[Element lookup listing]
:::

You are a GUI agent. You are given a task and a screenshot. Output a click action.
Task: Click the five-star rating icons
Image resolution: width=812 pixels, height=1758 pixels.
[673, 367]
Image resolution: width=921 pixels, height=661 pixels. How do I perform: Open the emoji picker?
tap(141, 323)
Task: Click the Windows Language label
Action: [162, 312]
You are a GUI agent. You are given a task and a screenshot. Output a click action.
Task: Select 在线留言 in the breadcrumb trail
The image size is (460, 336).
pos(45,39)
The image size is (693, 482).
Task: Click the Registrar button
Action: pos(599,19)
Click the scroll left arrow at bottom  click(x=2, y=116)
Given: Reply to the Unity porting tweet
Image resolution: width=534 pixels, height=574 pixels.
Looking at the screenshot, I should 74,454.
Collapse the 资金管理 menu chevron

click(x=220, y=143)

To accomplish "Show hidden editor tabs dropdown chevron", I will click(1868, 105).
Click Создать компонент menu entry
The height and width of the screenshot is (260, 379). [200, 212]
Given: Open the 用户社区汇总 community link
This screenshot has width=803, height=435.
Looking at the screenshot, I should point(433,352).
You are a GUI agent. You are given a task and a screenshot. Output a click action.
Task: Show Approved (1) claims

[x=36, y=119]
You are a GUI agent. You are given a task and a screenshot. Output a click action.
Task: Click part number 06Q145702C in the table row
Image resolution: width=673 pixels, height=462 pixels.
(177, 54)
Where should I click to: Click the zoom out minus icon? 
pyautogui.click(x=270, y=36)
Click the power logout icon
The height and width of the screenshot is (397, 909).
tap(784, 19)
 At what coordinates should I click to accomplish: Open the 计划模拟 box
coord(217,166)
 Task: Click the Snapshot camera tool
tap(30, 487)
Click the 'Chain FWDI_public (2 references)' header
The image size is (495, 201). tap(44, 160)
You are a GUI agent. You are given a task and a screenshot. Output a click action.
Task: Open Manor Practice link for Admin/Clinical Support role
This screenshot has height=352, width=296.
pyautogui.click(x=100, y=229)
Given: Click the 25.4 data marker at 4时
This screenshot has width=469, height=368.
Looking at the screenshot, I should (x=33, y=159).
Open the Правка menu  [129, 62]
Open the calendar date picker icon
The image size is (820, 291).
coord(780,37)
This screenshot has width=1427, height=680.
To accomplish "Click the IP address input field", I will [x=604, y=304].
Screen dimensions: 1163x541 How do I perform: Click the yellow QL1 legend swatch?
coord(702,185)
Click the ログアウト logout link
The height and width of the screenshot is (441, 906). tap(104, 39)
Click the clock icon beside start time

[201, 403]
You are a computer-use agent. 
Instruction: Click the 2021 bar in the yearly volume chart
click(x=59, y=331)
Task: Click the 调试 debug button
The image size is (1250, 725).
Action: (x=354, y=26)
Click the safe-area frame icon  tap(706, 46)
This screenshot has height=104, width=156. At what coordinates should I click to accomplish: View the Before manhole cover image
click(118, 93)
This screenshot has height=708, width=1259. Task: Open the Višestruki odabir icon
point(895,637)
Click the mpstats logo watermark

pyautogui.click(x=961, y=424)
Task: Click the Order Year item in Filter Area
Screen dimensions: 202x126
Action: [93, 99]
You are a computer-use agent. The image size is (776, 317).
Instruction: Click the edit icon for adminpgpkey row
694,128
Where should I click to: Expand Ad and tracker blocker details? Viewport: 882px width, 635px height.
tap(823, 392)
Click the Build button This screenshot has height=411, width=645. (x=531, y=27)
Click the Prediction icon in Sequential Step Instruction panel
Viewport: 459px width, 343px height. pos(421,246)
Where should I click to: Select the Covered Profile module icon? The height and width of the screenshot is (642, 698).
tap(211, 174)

:::

§ **YOUR OBJECTIVE**
From the listing above, copy out each line that contains the string "This". Treat uppercase and lowercase as different.

§ **EXPECTED ANSWER**
This screenshot has width=803, height=435.
This screenshot has height=352, width=296.
This screenshot has width=469, height=368.
This screenshot has width=1427, height=680.
This screenshot has height=104, width=156. At what coordinates should I click to accomplish: View the Before manhole cover image
This screenshot has height=708, width=1259. Task: Open the Višestruki odabir icon
Click the Build button This screenshot has height=411, width=645. (x=531, y=27)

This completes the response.